Use a NULL-check filter combined with cursor pagination. The query for unclassified records looks like:
sql
WHERE segment_category IS NULL AND id > {lastId} ORDER BY id LIMIT 1000
On restart, lastId resets to 0, but the IS NULL filter automatically skips everything already classified. The cursor (id > lastId) keeps the query fast on large tables — OFFSET pagination slows to a crawl at millions of rows because the database still has to scan all preceding rows to find the offset position.
5. Handle Partial Batches Gracefully with Skip vs Error
Not all failures are equal. Distinguish between:
- Error: something went wrong that warrants logging (HTTP 500, persistent 429 after retries, DB connection failure). These need attention.

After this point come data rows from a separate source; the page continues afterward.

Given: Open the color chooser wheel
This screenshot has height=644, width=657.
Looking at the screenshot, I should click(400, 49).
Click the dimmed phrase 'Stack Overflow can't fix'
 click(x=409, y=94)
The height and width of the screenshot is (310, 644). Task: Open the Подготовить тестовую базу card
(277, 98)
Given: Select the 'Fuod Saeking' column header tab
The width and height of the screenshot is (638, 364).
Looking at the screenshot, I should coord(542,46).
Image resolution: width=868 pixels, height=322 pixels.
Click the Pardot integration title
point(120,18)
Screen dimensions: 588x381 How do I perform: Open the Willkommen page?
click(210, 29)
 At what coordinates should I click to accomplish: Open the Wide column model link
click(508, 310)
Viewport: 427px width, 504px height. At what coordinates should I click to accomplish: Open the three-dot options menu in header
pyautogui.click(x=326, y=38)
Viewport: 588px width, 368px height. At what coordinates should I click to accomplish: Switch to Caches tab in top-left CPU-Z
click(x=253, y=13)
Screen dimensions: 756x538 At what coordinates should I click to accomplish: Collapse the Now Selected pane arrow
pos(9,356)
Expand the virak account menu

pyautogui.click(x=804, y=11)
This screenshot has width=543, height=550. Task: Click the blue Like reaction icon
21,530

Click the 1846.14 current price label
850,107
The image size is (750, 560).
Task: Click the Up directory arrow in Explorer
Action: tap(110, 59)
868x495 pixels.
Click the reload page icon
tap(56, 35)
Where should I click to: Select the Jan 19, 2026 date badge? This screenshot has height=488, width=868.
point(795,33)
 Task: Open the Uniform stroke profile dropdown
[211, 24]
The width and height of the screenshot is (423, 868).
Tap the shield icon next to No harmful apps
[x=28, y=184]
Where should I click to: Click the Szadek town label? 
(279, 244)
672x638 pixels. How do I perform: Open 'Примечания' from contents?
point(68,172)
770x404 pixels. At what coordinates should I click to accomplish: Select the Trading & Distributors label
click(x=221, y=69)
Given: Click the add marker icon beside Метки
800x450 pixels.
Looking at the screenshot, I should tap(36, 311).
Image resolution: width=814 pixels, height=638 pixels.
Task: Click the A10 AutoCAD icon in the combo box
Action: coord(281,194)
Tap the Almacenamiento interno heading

- Skip: the record wasn’t returned in this batch response. Leave it NULL in the database, it will be picked up automatically on the next run. No log noise needed.
This distinction keeps your error output meaningful. If every missing batch item logs as an error, a run with 0.1% skip rate produces thousands of error lines that mask real problems.
The Result
What started as a job estimated at 16–67 days with a naive multithreaded approach settled to around 7 hours using semantic batching — processing two million records through a rate-limited API without a single configuration change to the API account.
The throughput improvement didn’t come from more concurrency. It came from being smarter about what gets sent in each request.
The general principle applies beyond LLM classification: whenever you have a fixed overhead per API call (authentication, context, schema), the correct optimisation is to amortise that overhead across as much work as possible per call, not to fire more calls in parallel.
Summary of Patterns
| Pattern | Naive approach | Better approach |
|---|---|---|
| Throughput | More threads | Larger batches |
| Rate limiting | Catch 429, retry | Track TPM rolling window, throttle proactively |
| Result matching | Positional array index | ID-keyed dictionary |
| Label resolution | Ask model for full text | Return code, resolve locally |
| Resumability | Track page offset | NULL-check filter + cursor pagination |
| Failure handling | All failures are errors | Skip vs Error distinction |
| DB resilience | Crash on connection drop | Exponential backoff retry |
The instinct to parallelise is correct in principle — you want to keep the API busy. But with token-limited LLM APIs, the right parallelism is within a single request, not across many simultaneous ones.